Since Thursday, more than 78 people have lost their lives while millions of others remain affected. Eight of the deaths occurred in the heart of Kathmandu Valley.
The country has recorded 6,656.6 mm of rainfall as of Monday, according to the Meteorology Forecasting Division. With the monsoon in full swing, rain predicted for the coming days could bring more flash floods and landslide, especially in the west. Last year the country received 8,467.8mm and 9,602.2mm of rain in July and August respectively.
Observers say the death and destructi0n are a reminder how ill prepared Nepal remains for coping with disaster. The 2015 earthquake, the floods in 2007 and the tornado earlier this year, the first of its kind recorded in Nepal, have left us none the wiser.
“Multiple factors are at play in the rising toll. For a country prone to flooding every monsoon, some unprecedented approaches are needed,” said Subhash Rimal, a meteorologist. Past lapses need to be addressed.
The Flood Forecasting Section of the Department of Hydrology and Meteorology did forecast the flooding, but it was too little too late. Officials said lack of enough radar capability hindered early warning in the highly prone areas.
“244 polygons (stations) are kept under surveillance in our system. On receiving updates on any river crossing the warning level, also known as red level, we activate the alert system and issue warnings through various media outlets,” Binod Prajuli, an official at the department, said. The message and updates on flash floods and landslides were provided through websites and social media including twitter and Facebook . The alert was also issued through SMS on Friday morning.

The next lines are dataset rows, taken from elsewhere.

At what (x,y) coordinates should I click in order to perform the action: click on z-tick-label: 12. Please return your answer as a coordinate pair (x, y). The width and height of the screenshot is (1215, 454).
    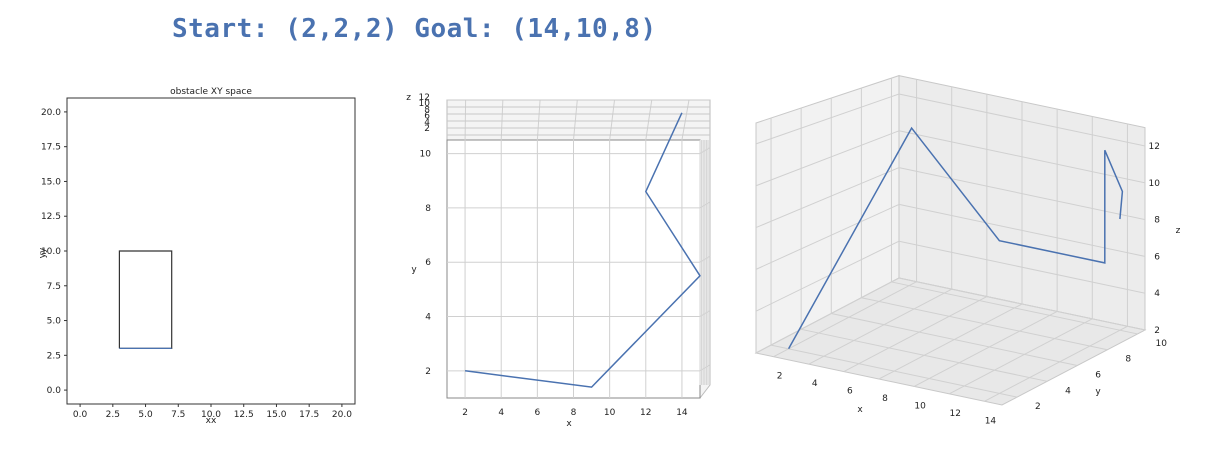
    Looking at the image, I should click on (1154, 147).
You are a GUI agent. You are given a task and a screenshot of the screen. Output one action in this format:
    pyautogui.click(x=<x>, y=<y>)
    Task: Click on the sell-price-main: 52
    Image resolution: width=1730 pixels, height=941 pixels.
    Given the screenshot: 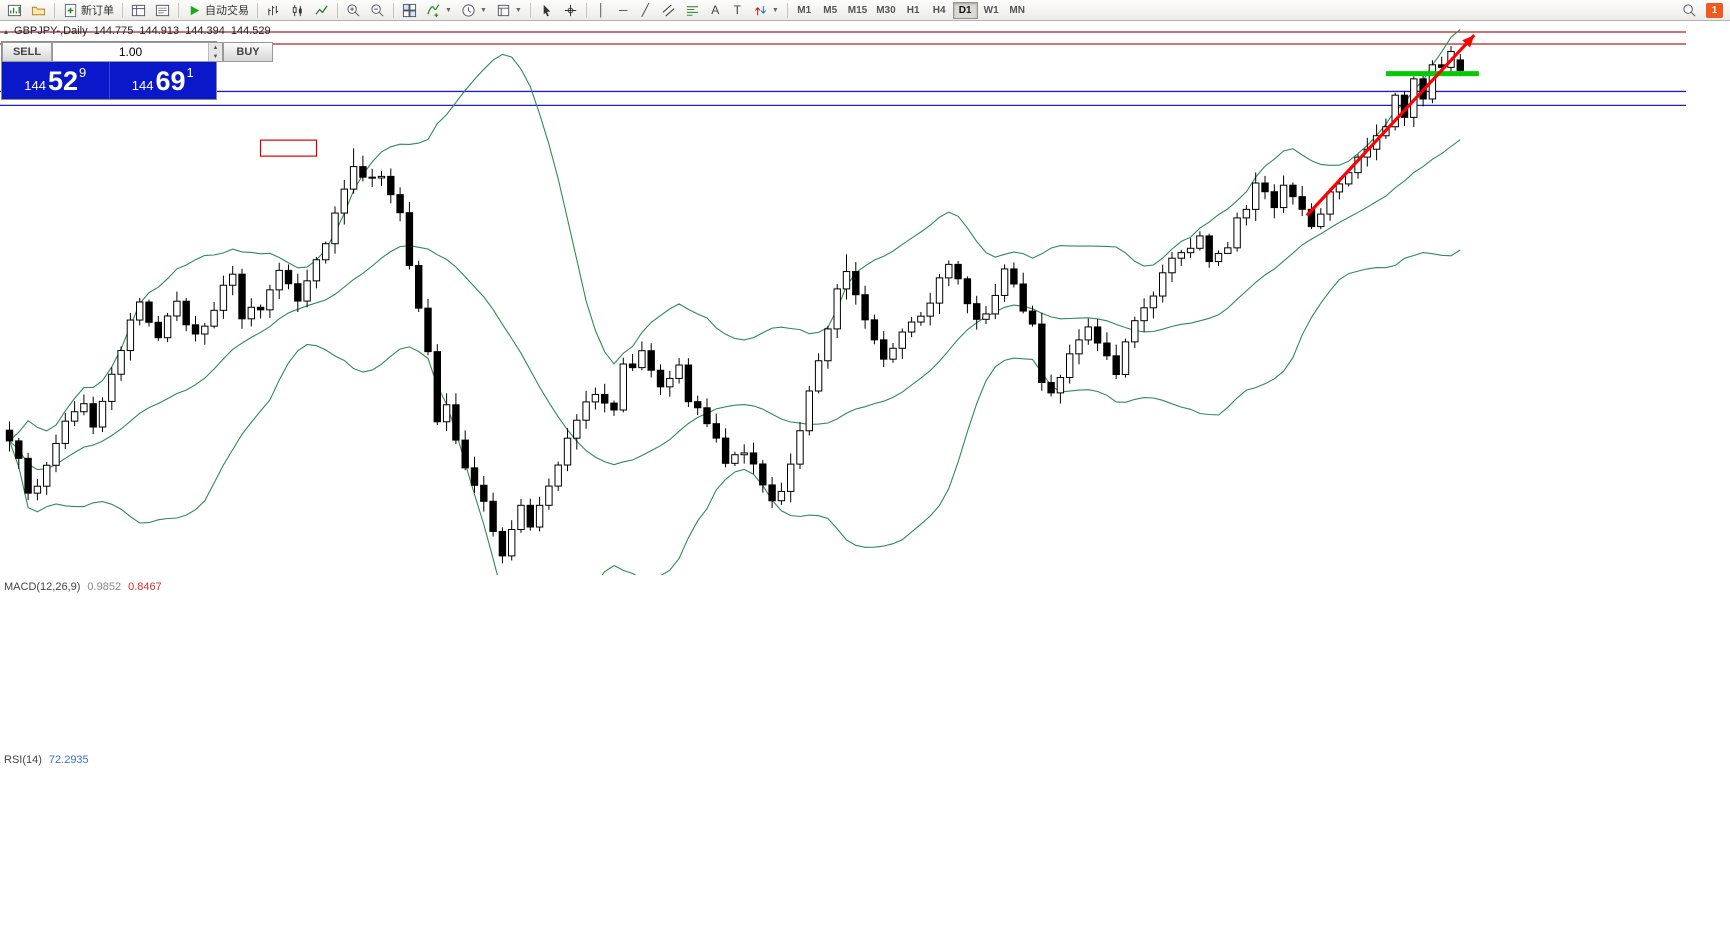 What is the action you would take?
    pyautogui.click(x=62, y=82)
    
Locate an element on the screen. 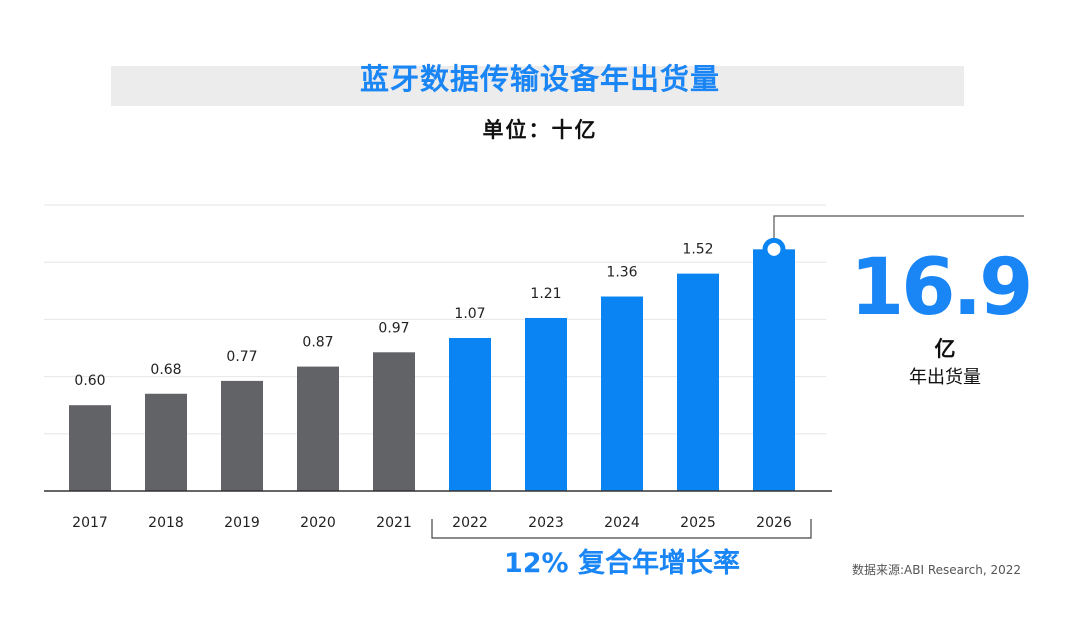  chart-title: 蓝牙数据传输设备年出货量 is located at coordinates (540, 79).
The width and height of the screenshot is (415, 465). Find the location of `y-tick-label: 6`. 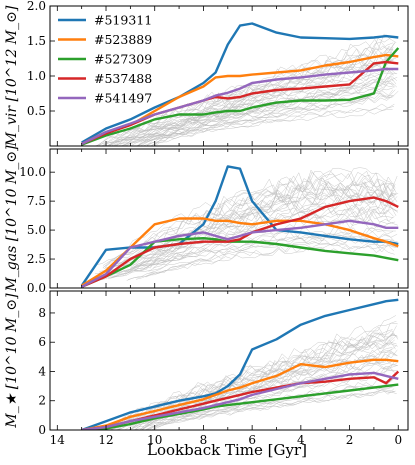

y-tick-label: 6 is located at coordinates (42, 342).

However, it remains unclear whether these massages actually reached the intended beneficiaries and helped minimize the damage. There have been a lot of questions over the timeliness and effectiveness of messages.
“There was no alert given through SMS or any instant means of communication in the ward. Floods during the monsoon are nothing new for tarai people but it is important to send prior alerts to areas at higher risk of flash floods and landslides,” said Zakir Hussain Miya, Ward-6 chairperson of Pheta Rural Municipality, Bara district.
In other areas, some local representatives took the lead in alerting villagers and relocating them .
In Gaur Rural Municipality-1 of Sarlahi , Ward Chairman Bharat Shah was involved in warning the villagers and helping them after receiving dam breach alerts. “We delivered the warning through mikes, " he said and stressed the need for warnings through instant mediums like radio and text messages in times of emergency.
Despite a marked rise in natural calamities over the past few years, there has been very little investment in early warning systems and a stronger institutional setup.
A Post-Event Review Capability (PERC) report titled 'Nepal flood 2017: wake up call for effective preparedness and response' published by PreventionWeb in 2018 emphasized the need for disaster risk reduction, preparedness, responses and recovery .
Disaster Risk Reduction Expert and Consultant at UNICEF and UNDP, Sunil Sun Shakya, has emphasized the need for a range of measures from prevention to preparedness when it comes to disaster risk reduction.
“Disaster prevention and mitigation measures eliminate the risks and hazards before an emergency hits,” said Shakya.